» **WHAT YOU ARE ASKED TO DO**
Output the line that contains "Task: Click checkmark" and every line after it to the end of the entries, with nothing added or left out.

» **DATA EXTRACT**
----
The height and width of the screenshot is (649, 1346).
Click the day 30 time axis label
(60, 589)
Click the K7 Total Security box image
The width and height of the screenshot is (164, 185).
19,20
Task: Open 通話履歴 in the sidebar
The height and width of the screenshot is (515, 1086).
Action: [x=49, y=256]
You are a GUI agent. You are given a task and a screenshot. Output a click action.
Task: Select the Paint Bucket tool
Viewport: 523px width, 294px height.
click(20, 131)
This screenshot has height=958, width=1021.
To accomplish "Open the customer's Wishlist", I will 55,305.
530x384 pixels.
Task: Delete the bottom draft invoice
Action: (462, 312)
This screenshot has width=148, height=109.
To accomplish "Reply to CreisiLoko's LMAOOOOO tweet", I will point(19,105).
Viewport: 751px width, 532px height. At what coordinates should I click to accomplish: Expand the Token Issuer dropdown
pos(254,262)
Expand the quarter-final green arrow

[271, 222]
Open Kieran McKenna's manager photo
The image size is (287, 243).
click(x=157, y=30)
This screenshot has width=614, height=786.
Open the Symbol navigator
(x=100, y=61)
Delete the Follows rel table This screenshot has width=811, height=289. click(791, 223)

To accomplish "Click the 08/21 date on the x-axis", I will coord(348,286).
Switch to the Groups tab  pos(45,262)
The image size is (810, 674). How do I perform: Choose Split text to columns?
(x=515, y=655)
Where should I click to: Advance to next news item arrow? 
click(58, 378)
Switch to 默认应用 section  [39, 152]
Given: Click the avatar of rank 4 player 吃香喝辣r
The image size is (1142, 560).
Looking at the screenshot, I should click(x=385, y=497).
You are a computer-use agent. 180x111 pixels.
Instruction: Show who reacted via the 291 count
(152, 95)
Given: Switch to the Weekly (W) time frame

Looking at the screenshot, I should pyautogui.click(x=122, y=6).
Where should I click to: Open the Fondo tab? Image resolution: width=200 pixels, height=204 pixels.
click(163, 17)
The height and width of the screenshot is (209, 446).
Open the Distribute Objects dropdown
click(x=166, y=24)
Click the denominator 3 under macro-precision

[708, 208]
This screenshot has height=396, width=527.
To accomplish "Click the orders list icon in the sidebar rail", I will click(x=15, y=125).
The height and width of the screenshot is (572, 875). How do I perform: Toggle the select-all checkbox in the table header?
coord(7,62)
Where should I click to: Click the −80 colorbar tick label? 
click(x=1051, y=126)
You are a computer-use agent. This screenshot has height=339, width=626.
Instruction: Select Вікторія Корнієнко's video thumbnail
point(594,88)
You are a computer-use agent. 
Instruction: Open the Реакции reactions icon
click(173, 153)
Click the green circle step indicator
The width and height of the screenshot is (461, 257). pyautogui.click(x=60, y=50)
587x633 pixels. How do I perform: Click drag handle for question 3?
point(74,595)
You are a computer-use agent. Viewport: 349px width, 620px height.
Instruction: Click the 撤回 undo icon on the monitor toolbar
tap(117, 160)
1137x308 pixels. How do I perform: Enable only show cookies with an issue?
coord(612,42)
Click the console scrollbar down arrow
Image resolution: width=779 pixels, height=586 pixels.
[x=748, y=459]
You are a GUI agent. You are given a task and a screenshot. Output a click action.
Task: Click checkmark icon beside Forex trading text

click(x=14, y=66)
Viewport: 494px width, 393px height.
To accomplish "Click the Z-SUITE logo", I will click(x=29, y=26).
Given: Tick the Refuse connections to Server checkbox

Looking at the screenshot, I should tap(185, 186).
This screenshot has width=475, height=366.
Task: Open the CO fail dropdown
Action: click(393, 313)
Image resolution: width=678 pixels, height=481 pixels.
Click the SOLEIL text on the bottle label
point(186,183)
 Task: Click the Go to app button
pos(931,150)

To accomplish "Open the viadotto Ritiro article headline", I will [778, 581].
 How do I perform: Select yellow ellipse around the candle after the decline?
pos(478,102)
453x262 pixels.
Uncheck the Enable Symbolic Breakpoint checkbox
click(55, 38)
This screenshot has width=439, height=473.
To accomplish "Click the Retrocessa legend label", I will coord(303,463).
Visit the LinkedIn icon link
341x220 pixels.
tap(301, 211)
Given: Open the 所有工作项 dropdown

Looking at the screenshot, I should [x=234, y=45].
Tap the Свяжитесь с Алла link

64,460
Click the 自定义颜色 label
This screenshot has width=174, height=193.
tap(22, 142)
----
» **ANSWER SPACE**
Task: Click checkmark icon beside Forex trading text

click(x=14, y=66)
Viewport: 494px width, 393px height.
To accomplish "Click the Z-SUITE logo", I will click(x=29, y=26).
Given: Tick the Refuse connections to Server checkbox

Looking at the screenshot, I should tap(185, 186).
This screenshot has width=475, height=366.
Task: Open the CO fail dropdown
Action: click(393, 313)
Image resolution: width=678 pixels, height=481 pixels.
Click the SOLEIL text on the bottle label
point(186,183)
 Task: Click the Go to app button
pos(931,150)

To accomplish "Open the viadotto Ritiro article headline", I will [778, 581].
 How do I perform: Select yellow ellipse around the candle after the decline?
pos(478,102)
453x262 pixels.
Uncheck the Enable Symbolic Breakpoint checkbox
click(55, 38)
This screenshot has width=439, height=473.
To accomplish "Click the Retrocessa legend label", I will coord(303,463).
Visit the LinkedIn icon link
341x220 pixels.
tap(301, 211)
Given: Open the 所有工作项 dropdown

Looking at the screenshot, I should [x=234, y=45].
Tap the Свяжитесь с Алла link

64,460
Click the 自定义颜色 label
This screenshot has width=174, height=193.
tap(22, 142)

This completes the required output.